**Information given**.

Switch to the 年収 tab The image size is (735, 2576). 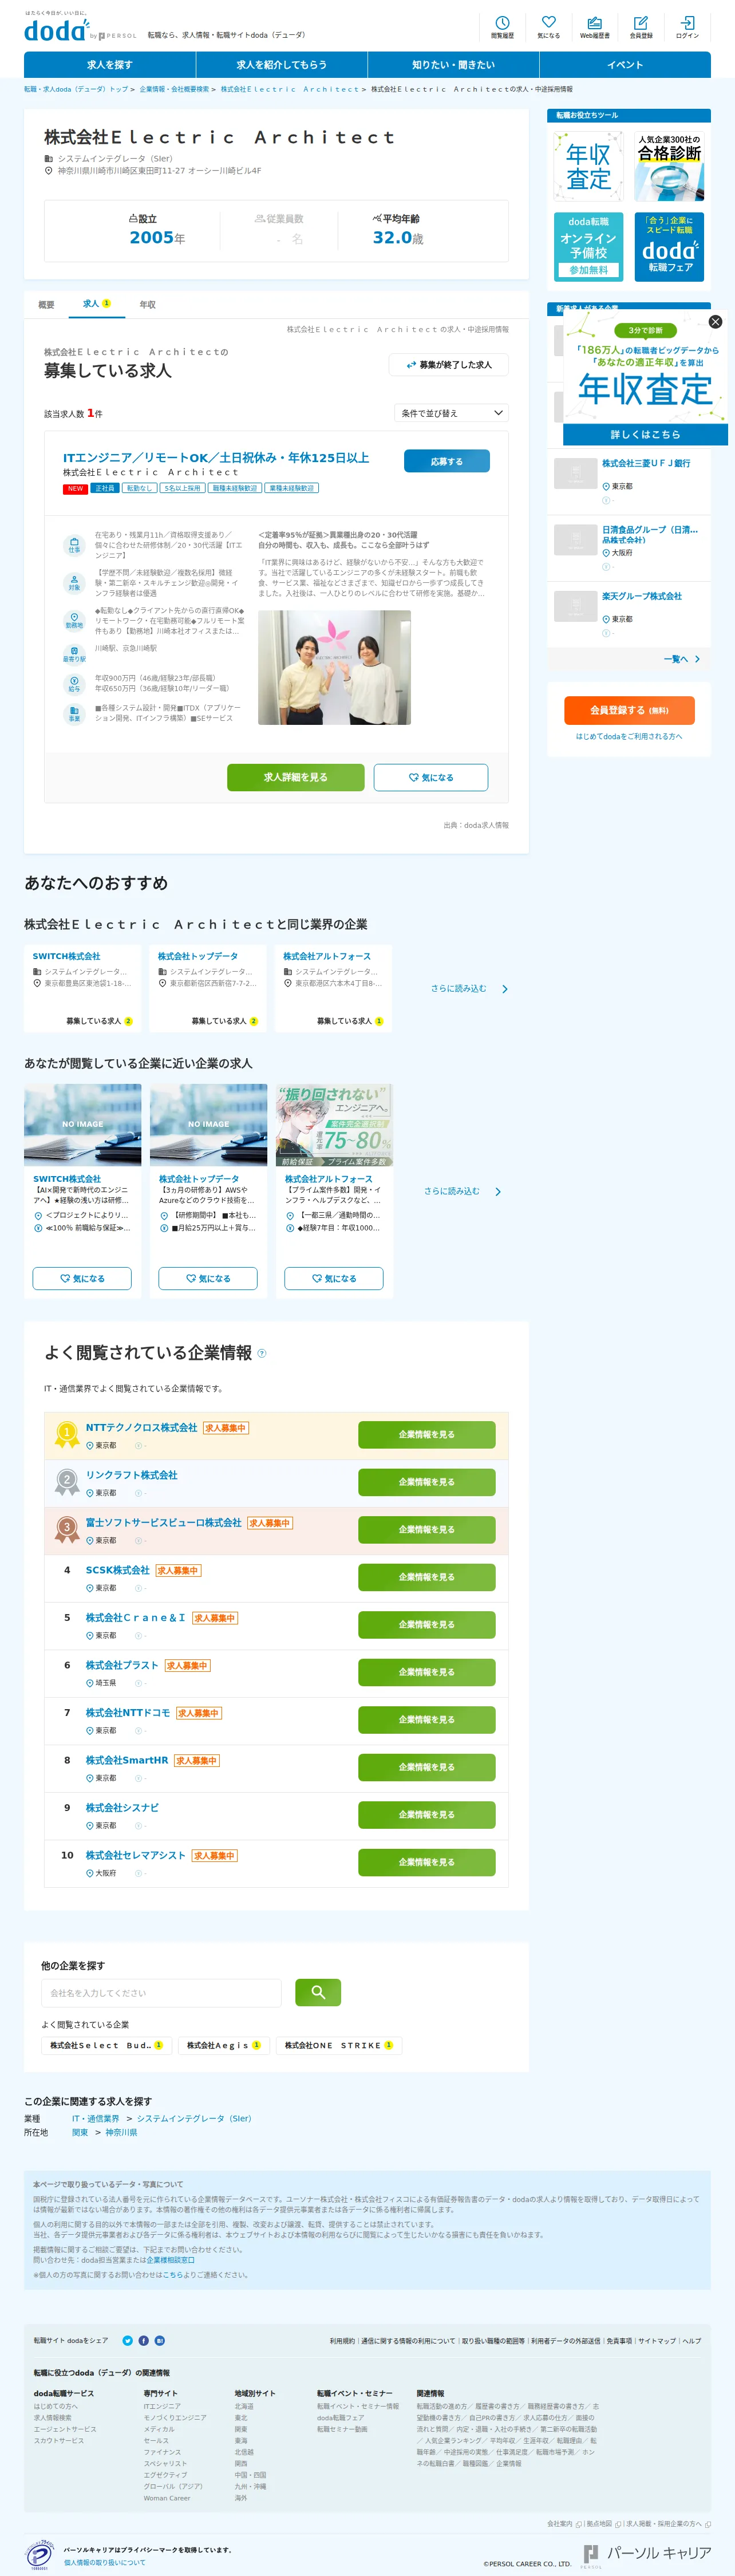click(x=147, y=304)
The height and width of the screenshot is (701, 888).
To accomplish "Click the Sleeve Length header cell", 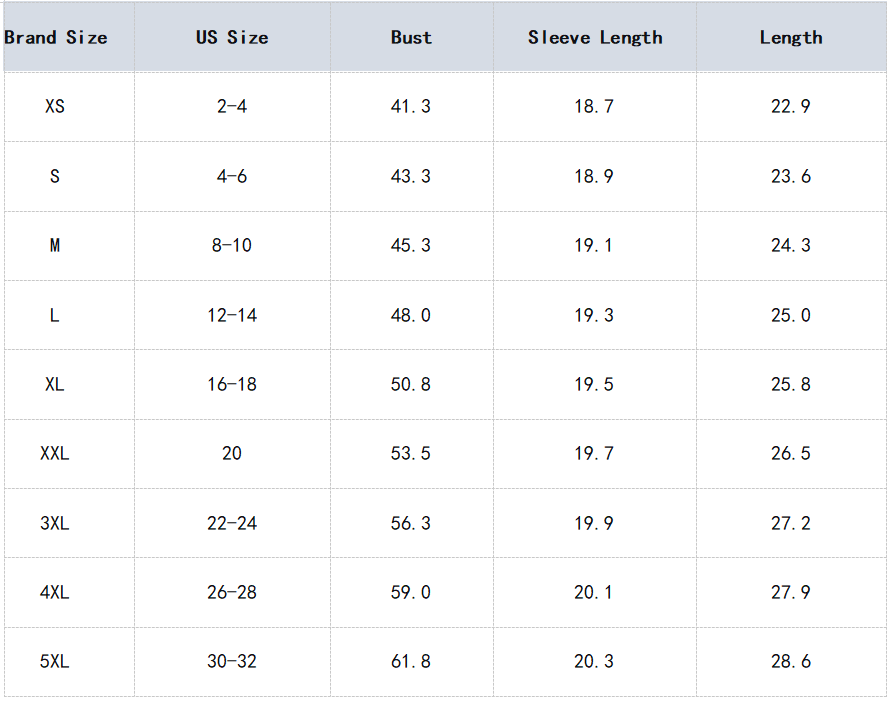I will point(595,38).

--

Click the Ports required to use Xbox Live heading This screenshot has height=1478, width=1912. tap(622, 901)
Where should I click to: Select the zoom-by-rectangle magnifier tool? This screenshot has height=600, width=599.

**Description of the task**.
Search the data above for the string "height" and return every line that has it.

**Solution**.
The height and width of the screenshot is (701, 888).
Click the Ports required to use Xbox Live heading This screenshot has height=1478, width=1912. tap(622, 901)
Where should I click to: Select the zoom-by-rectangle magnifier tool? This screenshot has height=600, width=599.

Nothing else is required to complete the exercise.